Mississippi Gov. Phil Bryant signed the “Church Protection Act” into law on Friday. Churches now have a right to organize their own “security programs,” the members of which have permission to bring guns into church and shoot to kill. The team members are protected from charges of murder and from threat of civil liability.
Every Church Has A Right To A Gun-Enforced ‘Security Program’
That part of the bill gives the right to individuals, selected by the church’s governing body and who already have a firearms permit, to act in defense of the congregation in a church or “place of worship.” It specifies that they will undergo training in the safe handling and use of firearms in order to be eligible to join the security program. Some prohibitions on who is eligible are spelled out. For instance, the measure bans felons and habitual drug users.
These free-wheeling security programs are bad enough news for the proliferation of arbitrary gun use, but another section of the brand-new law has especially raised fear and outrage from both gun reform groups and the police. The worst part of the legislation lets anyone carry a holstered gun without any kind of permit or license. Section 2 specifies:
“A license * * * under this section is not required for a loaded or unloaded pistol or revolver to be carried upon the person in a sheath, belt holster or shoulder holster or in a purse, handbag, satchel, other similar bag or briefcase or fully enclosed case if the person is not engaged in criminal activity other than a misdemeanor traffic offense.”
Shirley Hopkins Davis, leader of the local chapter of Moms Demand Action for Gun Sense in America, said:
“Our Governor failed us today … Dismantling the system that requires a permit to carry a concealed handgun in public flies in the face of public safety and common sense.”
Much of America would agree with a loud, ‘Well, duh!’ What kind of public safety policy leaves a state’s law enforcement officers feeling like their lives are at additional, and unnecessary, risk?
Common Sense In Public Spaces? Too Much To Ask!
Ken Winter, executive director of the Mississippi Association of Police Chiefs, voiced his objections to the law back in February:
“This bill would put law-enforcement officers and all Mississippians directly in harm’s way.”
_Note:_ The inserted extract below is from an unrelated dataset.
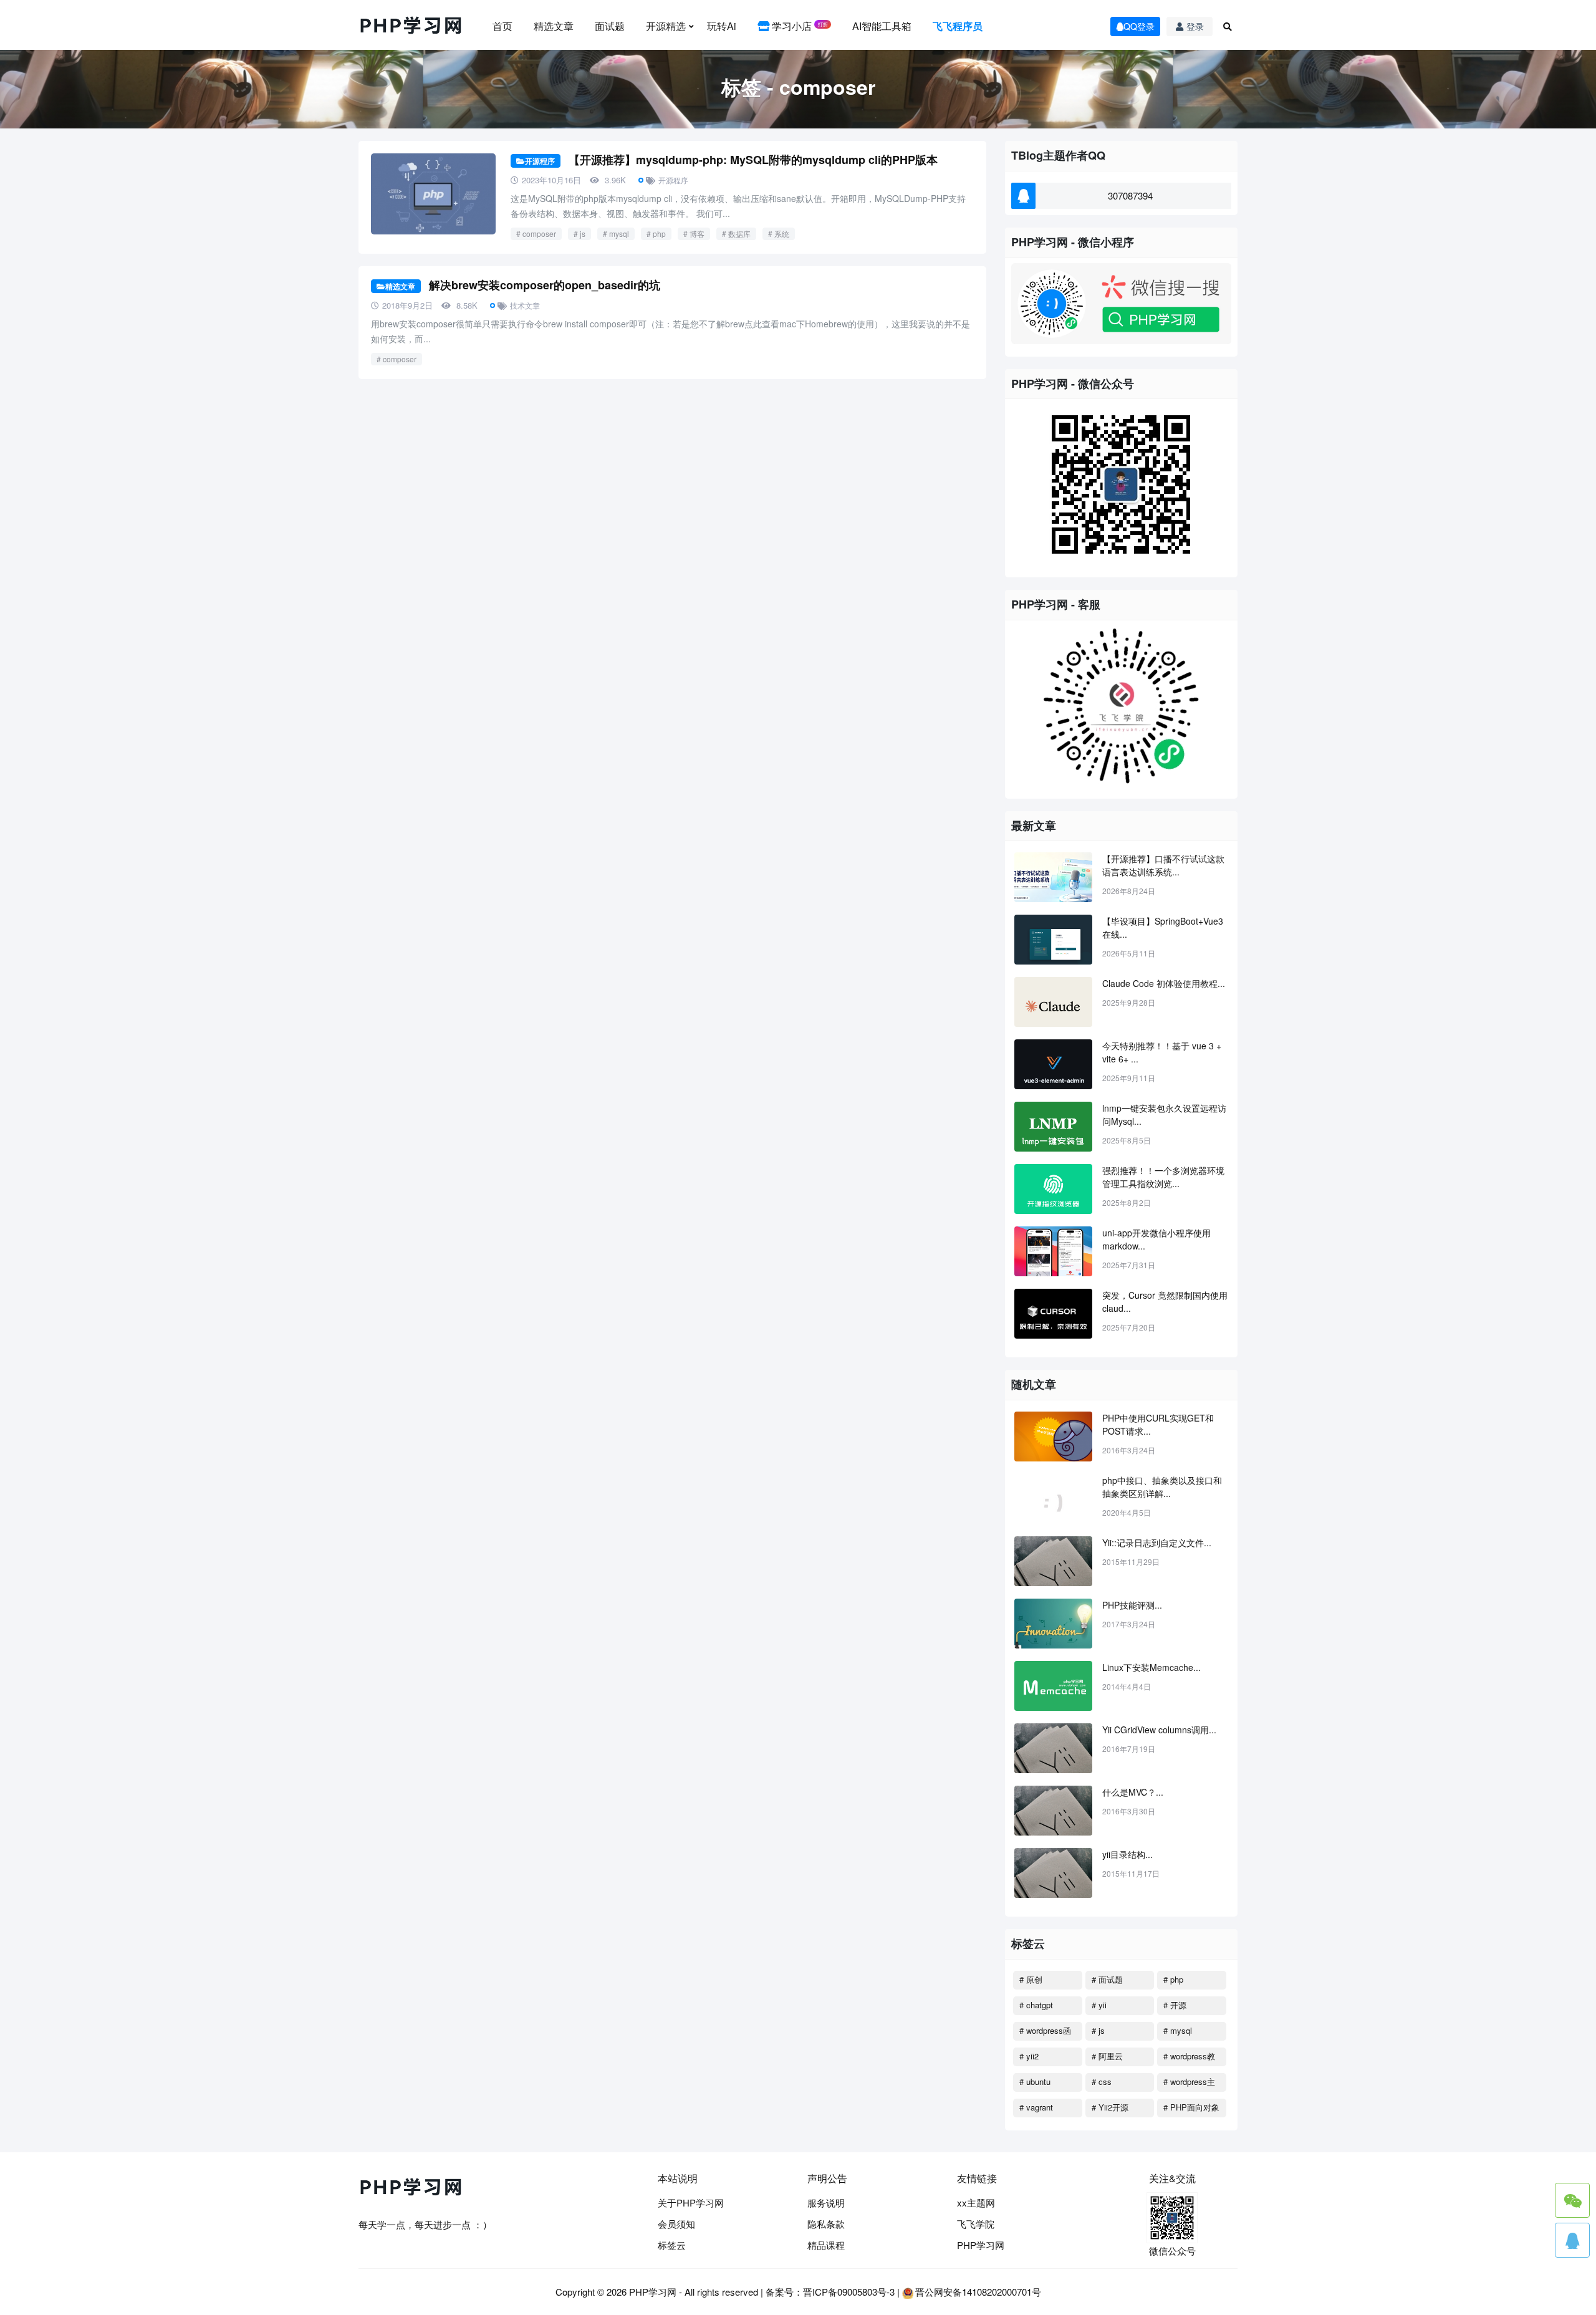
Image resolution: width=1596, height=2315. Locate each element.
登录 (1195, 26)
Then again, in April, Winter sounded a warning to the Associated Press, pointing out that law enforcement was going to have a heck of a time trying to figure out who was “engaged in wrongdoing,” and that officers would face an elevated “threat level.”
Did the warnings make any difference? Of course not. We’re talking about Mississippi — the Hospitality State, if you can believe that.
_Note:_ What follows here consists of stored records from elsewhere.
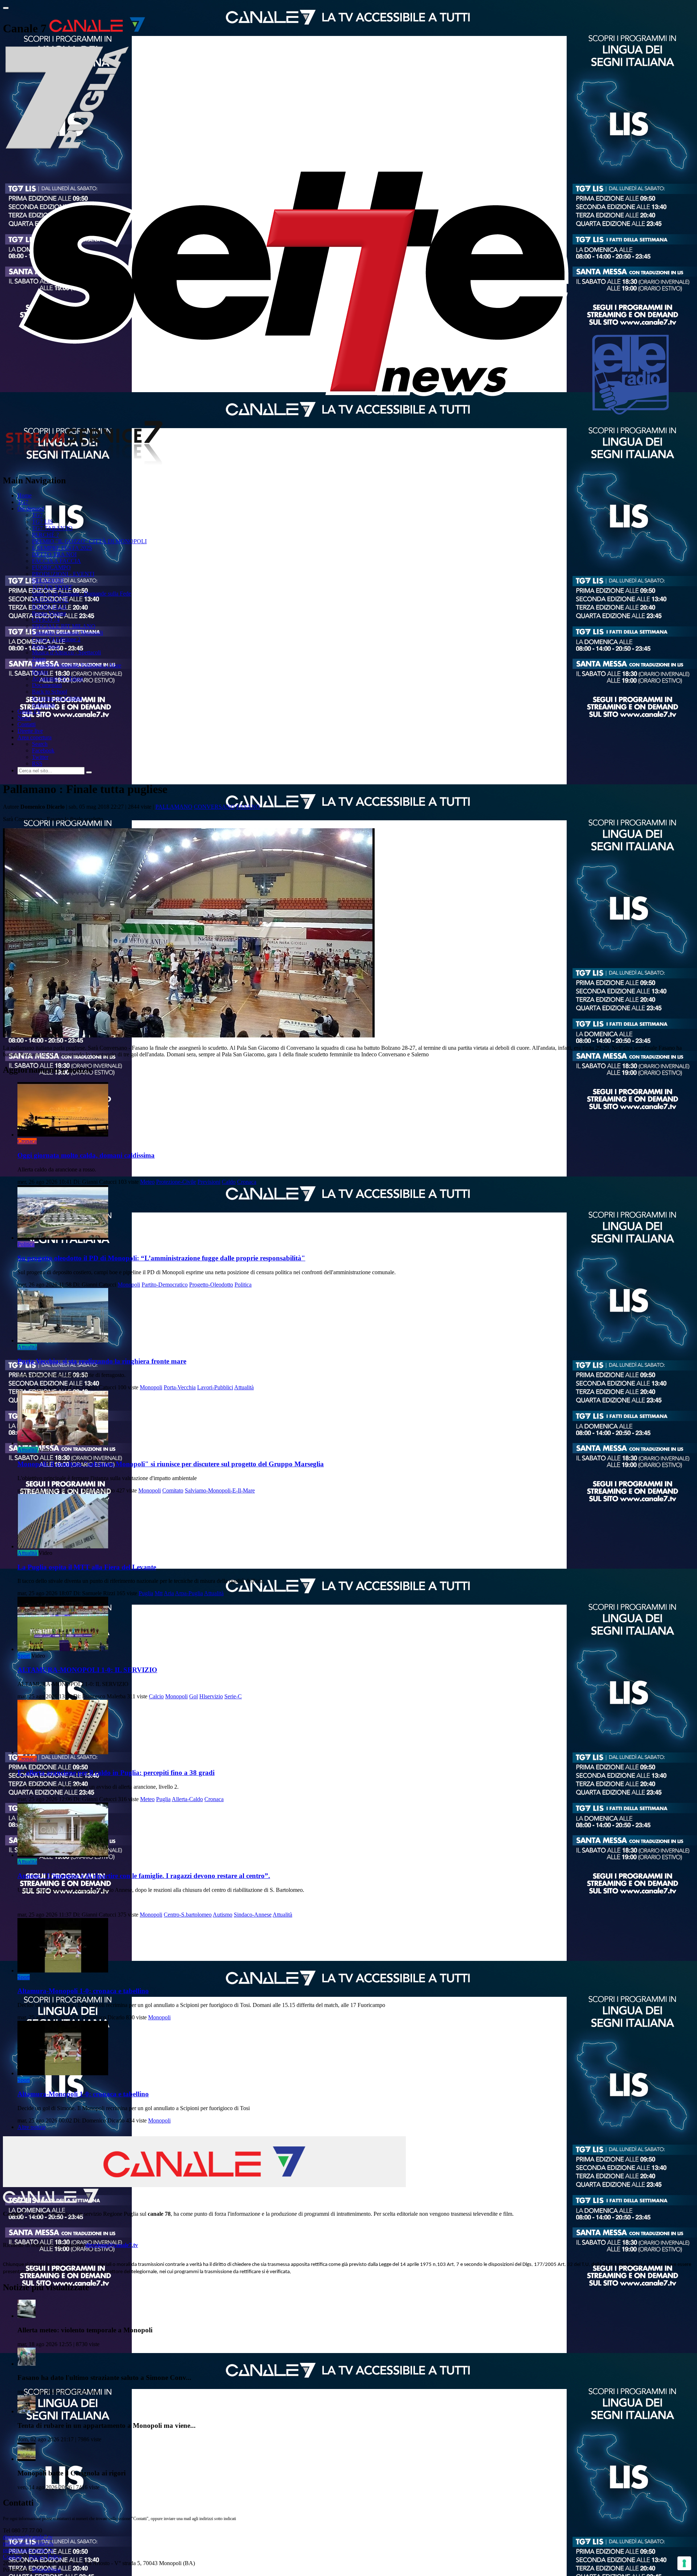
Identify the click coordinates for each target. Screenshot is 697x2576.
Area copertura (34, 737)
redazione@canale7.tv (28, 2543)
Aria (169, 1593)
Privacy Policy (45, 2556)
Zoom (39, 659)
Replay (40, 672)
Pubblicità (43, 705)
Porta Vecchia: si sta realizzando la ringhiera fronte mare (101, 1361)
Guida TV (29, 711)
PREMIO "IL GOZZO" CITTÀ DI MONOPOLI (89, 541)
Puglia (146, 1593)
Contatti (26, 724)
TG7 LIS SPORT (52, 587)
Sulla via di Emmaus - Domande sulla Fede (81, 593)
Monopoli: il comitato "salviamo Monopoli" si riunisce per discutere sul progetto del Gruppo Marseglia (170, 1464)
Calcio (156, 1696)
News (24, 718)
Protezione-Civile (176, 1182)
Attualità (27, 1347)
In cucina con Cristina (57, 698)
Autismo (222, 1914)
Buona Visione (49, 613)
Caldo (229, 1182)
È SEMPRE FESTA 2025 (62, 548)
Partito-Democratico (165, 1284)
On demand (30, 508)
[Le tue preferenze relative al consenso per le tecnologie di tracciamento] (684, 2563)
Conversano (214, 807)
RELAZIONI (48, 580)
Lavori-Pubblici (215, 1387)
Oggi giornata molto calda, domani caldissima (86, 1155)
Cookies (12, 2556)
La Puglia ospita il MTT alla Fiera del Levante (86, 1567)
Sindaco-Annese (253, 1914)
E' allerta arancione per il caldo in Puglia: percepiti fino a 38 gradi (116, 1772)
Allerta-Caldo (187, 1799)
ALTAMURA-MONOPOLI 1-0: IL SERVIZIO (87, 1670)
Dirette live (30, 731)
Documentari (47, 685)
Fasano (248, 807)
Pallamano (173, 807)
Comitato (172, 1490)
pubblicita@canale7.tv (28, 2550)
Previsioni (208, 1182)
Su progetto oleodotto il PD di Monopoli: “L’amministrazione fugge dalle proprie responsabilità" (161, 1258)
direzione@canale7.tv (111, 2245)
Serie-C (233, 1696)
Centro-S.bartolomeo (188, 1914)
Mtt (159, 1593)
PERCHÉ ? (45, 535)
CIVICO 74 (46, 620)
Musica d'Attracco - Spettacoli (66, 652)
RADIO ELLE (49, 607)
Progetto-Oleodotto (211, 1284)
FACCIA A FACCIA (56, 561)
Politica (25, 1244)
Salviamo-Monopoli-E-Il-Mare (220, 1490)
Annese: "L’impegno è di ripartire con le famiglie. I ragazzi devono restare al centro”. (143, 1876)
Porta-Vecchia (180, 1387)
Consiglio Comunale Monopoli (67, 633)
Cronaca (27, 1141)
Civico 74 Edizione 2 (56, 639)
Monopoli (129, 1284)
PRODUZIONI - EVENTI (63, 574)
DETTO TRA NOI (54, 554)
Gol (193, 1696)
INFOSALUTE (50, 600)
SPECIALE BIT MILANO (63, 626)
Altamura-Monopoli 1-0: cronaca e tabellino (83, 1991)
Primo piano (46, 646)
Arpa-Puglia (189, 1593)
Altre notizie (31, 2127)
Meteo (147, 1182)
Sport (23, 1656)
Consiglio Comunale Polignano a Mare (76, 665)
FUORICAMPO (51, 567)
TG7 (22, 502)
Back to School (49, 691)
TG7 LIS (42, 522)
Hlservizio (211, 1696)
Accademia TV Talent (57, 678)
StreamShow (46, 2570)
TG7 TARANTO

The person whose voice did get heard is Baptist Minister Andy Gipson, the Republican state representative who wrote the law. Gipson lauded the bill’s signing on Facebook, as well as praising the extension of the Castle Doctrine to churches. That doctrine provides authorization for the use of force against an intruder in one’s “abode”, along with immunity from liability for the consequences.
Gipson refrained from adding any “Hallalujahs!” However, he did write a hearty “Thank you Gov. Bryant!” in his post.
The “Church Protection Act” was created in response to the shooting deaths of nine people last year in a Charleston, South Carolina church — three whole states away from Mississippi, but deemed a “necessary” reason for the legislation anyway. While reasonable people called for gun control reform in response to the massacre, Mississippi decided to turn their state into “the wild, wild West,” as Shirley Davis put it.
Of course, the National Rifle Association was exultant, along with Rep. Gipson, over their “big win.” Chris W. Cox, executive director of the organization’s Institute for Legislative Action, said:
“It’s a great day for law-abiding gun owners in Mississippi. This will allow them to carry firearms for personal protection in the manner that best suits their needs.”
But to hell with what “best suits” the needs of law enforcement officers, much less Mississippians who have been put “in harm’s way.” But that’s Mississippi — consistent to the core in its lack of “common sense.”